_Data extracts_:

=======

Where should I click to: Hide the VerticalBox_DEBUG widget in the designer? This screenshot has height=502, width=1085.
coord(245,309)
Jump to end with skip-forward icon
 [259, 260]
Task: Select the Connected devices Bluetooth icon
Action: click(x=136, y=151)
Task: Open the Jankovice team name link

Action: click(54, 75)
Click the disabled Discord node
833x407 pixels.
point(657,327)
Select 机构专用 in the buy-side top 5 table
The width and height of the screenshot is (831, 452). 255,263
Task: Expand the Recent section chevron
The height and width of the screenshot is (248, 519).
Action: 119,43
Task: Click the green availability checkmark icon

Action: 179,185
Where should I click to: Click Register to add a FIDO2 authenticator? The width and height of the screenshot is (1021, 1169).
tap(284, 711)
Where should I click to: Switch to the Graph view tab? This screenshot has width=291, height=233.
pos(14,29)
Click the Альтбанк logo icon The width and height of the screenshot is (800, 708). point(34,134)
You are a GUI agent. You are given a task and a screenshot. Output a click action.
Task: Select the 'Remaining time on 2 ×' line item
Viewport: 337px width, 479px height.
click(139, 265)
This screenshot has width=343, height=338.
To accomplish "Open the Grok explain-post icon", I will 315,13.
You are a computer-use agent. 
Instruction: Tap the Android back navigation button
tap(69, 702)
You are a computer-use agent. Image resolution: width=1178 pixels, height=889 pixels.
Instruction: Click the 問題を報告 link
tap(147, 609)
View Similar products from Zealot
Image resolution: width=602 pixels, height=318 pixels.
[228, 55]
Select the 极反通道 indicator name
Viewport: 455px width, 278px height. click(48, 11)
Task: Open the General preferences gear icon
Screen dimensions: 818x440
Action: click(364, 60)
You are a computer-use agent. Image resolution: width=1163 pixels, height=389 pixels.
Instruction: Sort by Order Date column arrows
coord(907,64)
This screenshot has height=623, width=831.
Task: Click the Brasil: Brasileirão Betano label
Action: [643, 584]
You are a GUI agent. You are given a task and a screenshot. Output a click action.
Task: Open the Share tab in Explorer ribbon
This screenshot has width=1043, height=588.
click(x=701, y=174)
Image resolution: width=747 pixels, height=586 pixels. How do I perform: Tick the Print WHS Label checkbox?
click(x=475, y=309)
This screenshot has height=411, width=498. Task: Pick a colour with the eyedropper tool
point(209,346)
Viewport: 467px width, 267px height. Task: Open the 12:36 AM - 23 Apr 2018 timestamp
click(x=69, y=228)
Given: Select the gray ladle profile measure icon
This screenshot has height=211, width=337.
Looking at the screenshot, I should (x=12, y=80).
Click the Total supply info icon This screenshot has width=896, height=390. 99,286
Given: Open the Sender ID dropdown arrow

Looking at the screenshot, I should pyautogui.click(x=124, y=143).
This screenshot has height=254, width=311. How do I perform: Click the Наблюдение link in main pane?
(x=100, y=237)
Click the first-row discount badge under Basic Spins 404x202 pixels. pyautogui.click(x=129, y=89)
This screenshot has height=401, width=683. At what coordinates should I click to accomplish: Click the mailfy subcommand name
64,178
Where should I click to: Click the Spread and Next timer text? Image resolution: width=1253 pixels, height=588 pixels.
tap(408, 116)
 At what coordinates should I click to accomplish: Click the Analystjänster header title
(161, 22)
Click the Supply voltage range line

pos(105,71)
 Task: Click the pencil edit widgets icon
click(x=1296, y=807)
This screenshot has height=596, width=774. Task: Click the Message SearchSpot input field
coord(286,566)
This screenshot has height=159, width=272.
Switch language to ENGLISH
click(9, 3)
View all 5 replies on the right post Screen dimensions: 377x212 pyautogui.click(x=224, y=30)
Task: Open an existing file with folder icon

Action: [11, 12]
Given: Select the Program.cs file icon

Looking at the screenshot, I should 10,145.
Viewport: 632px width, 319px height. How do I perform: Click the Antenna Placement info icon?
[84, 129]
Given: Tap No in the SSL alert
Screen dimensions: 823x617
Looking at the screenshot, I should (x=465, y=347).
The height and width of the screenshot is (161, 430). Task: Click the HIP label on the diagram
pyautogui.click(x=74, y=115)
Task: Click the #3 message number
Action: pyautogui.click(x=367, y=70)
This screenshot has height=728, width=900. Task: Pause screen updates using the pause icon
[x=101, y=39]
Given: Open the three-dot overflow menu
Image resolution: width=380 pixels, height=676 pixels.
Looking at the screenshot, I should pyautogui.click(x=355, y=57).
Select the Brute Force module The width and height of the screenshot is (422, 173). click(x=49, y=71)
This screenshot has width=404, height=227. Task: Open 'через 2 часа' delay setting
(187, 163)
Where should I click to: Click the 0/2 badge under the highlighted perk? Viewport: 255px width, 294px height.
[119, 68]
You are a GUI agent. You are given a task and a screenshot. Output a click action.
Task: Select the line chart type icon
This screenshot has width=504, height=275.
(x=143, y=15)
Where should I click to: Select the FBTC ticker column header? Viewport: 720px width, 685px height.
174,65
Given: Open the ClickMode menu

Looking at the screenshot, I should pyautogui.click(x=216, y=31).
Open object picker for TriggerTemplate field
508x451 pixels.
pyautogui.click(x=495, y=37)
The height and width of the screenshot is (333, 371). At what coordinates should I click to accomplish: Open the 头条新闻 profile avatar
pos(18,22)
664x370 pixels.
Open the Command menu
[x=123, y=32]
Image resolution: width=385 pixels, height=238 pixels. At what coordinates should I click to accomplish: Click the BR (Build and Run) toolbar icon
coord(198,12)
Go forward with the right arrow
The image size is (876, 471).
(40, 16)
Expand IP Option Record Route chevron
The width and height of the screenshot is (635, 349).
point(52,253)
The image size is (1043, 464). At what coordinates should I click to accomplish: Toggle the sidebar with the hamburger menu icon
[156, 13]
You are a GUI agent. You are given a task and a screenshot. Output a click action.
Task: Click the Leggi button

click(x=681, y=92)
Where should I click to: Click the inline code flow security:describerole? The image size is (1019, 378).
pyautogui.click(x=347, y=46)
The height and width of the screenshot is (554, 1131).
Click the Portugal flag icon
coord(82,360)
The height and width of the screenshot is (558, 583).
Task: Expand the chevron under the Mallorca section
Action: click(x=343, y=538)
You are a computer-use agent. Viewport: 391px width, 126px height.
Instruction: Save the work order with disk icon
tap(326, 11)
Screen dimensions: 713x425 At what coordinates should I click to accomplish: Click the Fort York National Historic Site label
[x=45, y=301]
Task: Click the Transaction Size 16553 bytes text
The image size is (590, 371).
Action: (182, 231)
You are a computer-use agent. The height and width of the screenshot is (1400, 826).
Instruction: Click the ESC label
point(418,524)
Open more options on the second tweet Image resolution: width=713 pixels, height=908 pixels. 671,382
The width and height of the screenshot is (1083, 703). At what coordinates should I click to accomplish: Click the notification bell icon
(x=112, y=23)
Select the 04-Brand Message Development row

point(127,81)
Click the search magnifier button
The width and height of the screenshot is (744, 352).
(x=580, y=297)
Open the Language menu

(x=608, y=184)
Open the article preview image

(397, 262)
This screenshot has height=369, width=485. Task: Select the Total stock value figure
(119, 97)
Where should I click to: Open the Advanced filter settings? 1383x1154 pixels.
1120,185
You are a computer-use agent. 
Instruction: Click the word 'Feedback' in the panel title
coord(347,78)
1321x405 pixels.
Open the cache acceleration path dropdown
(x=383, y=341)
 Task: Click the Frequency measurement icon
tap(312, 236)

=======

_Exercise description_:
When you copy the material, keep every line exactly as it stands.

_Result of this task_:
Where should I click to: Hide the VerticalBox_DEBUG widget in the designer? This screenshot has height=502, width=1085.
coord(245,309)
Jump to end with skip-forward icon
 [259, 260]
Task: Select the Connected devices Bluetooth icon
Action: click(x=136, y=151)
Task: Open the Jankovice team name link

Action: click(54, 75)
Click the disabled Discord node
833x407 pixels.
point(657,327)
Select 机构专用 in the buy-side top 5 table
The width and height of the screenshot is (831, 452). 255,263
Task: Expand the Recent section chevron
The height and width of the screenshot is (248, 519).
Action: 119,43
Task: Click the green availability checkmark icon

Action: 179,185
Where should I click to: Click Register to add a FIDO2 authenticator? The width and height of the screenshot is (1021, 1169).
tap(284, 711)
Where should I click to: Switch to the Graph view tab? This screenshot has width=291, height=233.
pos(14,29)
Click the Альтбанк logo icon The width and height of the screenshot is (800, 708). point(34,134)
You are a GUI agent. You are given a task and a screenshot. Output a click action.
Task: Select the 'Remaining time on 2 ×' line item
Viewport: 337px width, 479px height.
click(139, 265)
This screenshot has width=343, height=338.
To accomplish "Open the Grok explain-post icon", I will 315,13.
You are a computer-use agent. 
Instruction: Tap the Android back navigation button
tap(69, 702)
You are a computer-use agent. Image resolution: width=1178 pixels, height=889 pixels.
Instruction: Click the 問題を報告 link
tap(147, 609)
View Similar products from Zealot
Image resolution: width=602 pixels, height=318 pixels.
[228, 55]
Select the 极反通道 indicator name
Viewport: 455px width, 278px height. click(48, 11)
Task: Open the General preferences gear icon
Screen dimensions: 818x440
Action: click(364, 60)
You are a computer-use agent. Image resolution: width=1163 pixels, height=389 pixels.
Instruction: Sort by Order Date column arrows
coord(907,64)
This screenshot has height=623, width=831.
Task: Click the Brasil: Brasileirão Betano label
Action: [643, 584]
You are a GUI agent. You are given a task and a screenshot. Output a click action.
Task: Open the Share tab in Explorer ribbon
This screenshot has width=1043, height=588.
click(x=701, y=174)
Image resolution: width=747 pixels, height=586 pixels. How do I perform: Tick the Print WHS Label checkbox?
click(x=475, y=309)
This screenshot has height=411, width=498. Task: Pick a colour with the eyedropper tool
point(209,346)
Viewport: 467px width, 267px height. Task: Open the 12:36 AM - 23 Apr 2018 timestamp
click(x=69, y=228)
Given: Select the gray ladle profile measure icon
This screenshot has height=211, width=337.
Looking at the screenshot, I should (x=12, y=80).
Click the Total supply info icon This screenshot has width=896, height=390. 99,286
Given: Open the Sender ID dropdown arrow

Looking at the screenshot, I should pyautogui.click(x=124, y=143).
This screenshot has height=254, width=311. How do I perform: Click the Наблюдение link in main pane?
(x=100, y=237)
Click the first-row discount badge under Basic Spins 404x202 pixels. pyautogui.click(x=129, y=89)
This screenshot has height=401, width=683. At what coordinates should I click to accomplish: Click the mailfy subcommand name
64,178
Where should I click to: Click the Spread and Next timer text? Image resolution: width=1253 pixels, height=588 pixels.
tap(408, 116)
 At what coordinates should I click to accomplish: Click the Analystjänster header title
(161, 22)
Click the Supply voltage range line

pos(105,71)
 Task: Click the pencil edit widgets icon
click(x=1296, y=807)
This screenshot has height=596, width=774. Task: Click the Message SearchSpot input field
coord(286,566)
This screenshot has height=159, width=272.
Switch language to ENGLISH
click(9, 3)
View all 5 replies on the right post Screen dimensions: 377x212 pyautogui.click(x=224, y=30)
Task: Open an existing file with folder icon

Action: [11, 12]
Given: Select the Program.cs file icon

Looking at the screenshot, I should 10,145.
Viewport: 632px width, 319px height. How do I perform: Click the Antenna Placement info icon?
[84, 129]
Given: Tap No in the SSL alert
Screen dimensions: 823x617
Looking at the screenshot, I should (x=465, y=347).
The height and width of the screenshot is (161, 430). Task: Click the HIP label on the diagram
pyautogui.click(x=74, y=115)
Task: Click the #3 message number
Action: pyautogui.click(x=367, y=70)
This screenshot has height=728, width=900. Task: Pause screen updates using the pause icon
[x=101, y=39]
Given: Open the three-dot overflow menu
Image resolution: width=380 pixels, height=676 pixels.
Looking at the screenshot, I should pyautogui.click(x=355, y=57).
Select the Brute Force module The width and height of the screenshot is (422, 173). click(x=49, y=71)
This screenshot has width=404, height=227. Task: Open 'через 2 часа' delay setting
(187, 163)
Where should I click to: Click the 0/2 badge under the highlighted perk? Viewport: 255px width, 294px height.
[119, 68]
You are a GUI agent. You are given a task and a screenshot. Output a click action.
Task: Select the line chart type icon
This screenshot has width=504, height=275.
(x=143, y=15)
Where should I click to: Select the FBTC ticker column header? Viewport: 720px width, 685px height.
174,65
Given: Open the ClickMode menu

Looking at the screenshot, I should pyautogui.click(x=216, y=31).
Open object picker for TriggerTemplate field
508x451 pixels.
pyautogui.click(x=495, y=37)
The height and width of the screenshot is (333, 371). At what coordinates should I click to accomplish: Open the 头条新闻 profile avatar
pos(18,22)
664x370 pixels.
Open the Command menu
[x=123, y=32]
Image resolution: width=385 pixels, height=238 pixels. At what coordinates should I click to accomplish: Click the BR (Build and Run) toolbar icon
coord(198,12)
Go forward with the right arrow
The image size is (876, 471).
(40, 16)
Expand IP Option Record Route chevron
The width and height of the screenshot is (635, 349).
point(52,253)
The image size is (1043, 464). At what coordinates should I click to accomplish: Toggle the sidebar with the hamburger menu icon
[156, 13]
You are a GUI agent. You are given a task and a screenshot. Output a click action.
Task: Click the Leggi button

click(x=681, y=92)
Where should I click to: Click the inline code flow security:describerole? The image size is (1019, 378).
pyautogui.click(x=347, y=46)
The height and width of the screenshot is (554, 1131).
Click the Portugal flag icon
coord(82,360)
The height and width of the screenshot is (558, 583).
Task: Expand the chevron under the Mallorca section
Action: click(x=343, y=538)
You are a computer-use agent. Viewport: 391px width, 126px height.
Instruction: Save the work order with disk icon
tap(326, 11)
Screen dimensions: 713x425 At what coordinates should I click to accomplish: Click the Fort York National Historic Site label
[x=45, y=301]
Task: Click the Transaction Size 16553 bytes text
The image size is (590, 371).
Action: (182, 231)
You are a computer-use agent. The height and width of the screenshot is (1400, 826).
Instruction: Click the ESC label
point(418,524)
Open more options on the second tweet Image resolution: width=713 pixels, height=908 pixels. 671,382
The width and height of the screenshot is (1083, 703). At what coordinates should I click to accomplish: Click the notification bell icon
(x=112, y=23)
Select the 04-Brand Message Development row

point(127,81)
Click the search magnifier button
The width and height of the screenshot is (744, 352).
(x=580, y=297)
Open the Language menu

(x=608, y=184)
Open the article preview image

(397, 262)
This screenshot has height=369, width=485. Task: Select the Total stock value figure
(119, 97)
Where should I click to: Open the Advanced filter settings? 1383x1154 pixels.
1120,185
You are a computer-use agent. 
Instruction: Click the word 'Feedback' in the panel title
coord(347,78)
1321x405 pixels.
Open the cache acceleration path dropdown
(x=383, y=341)
 Task: Click the Frequency measurement icon
tap(312, 236)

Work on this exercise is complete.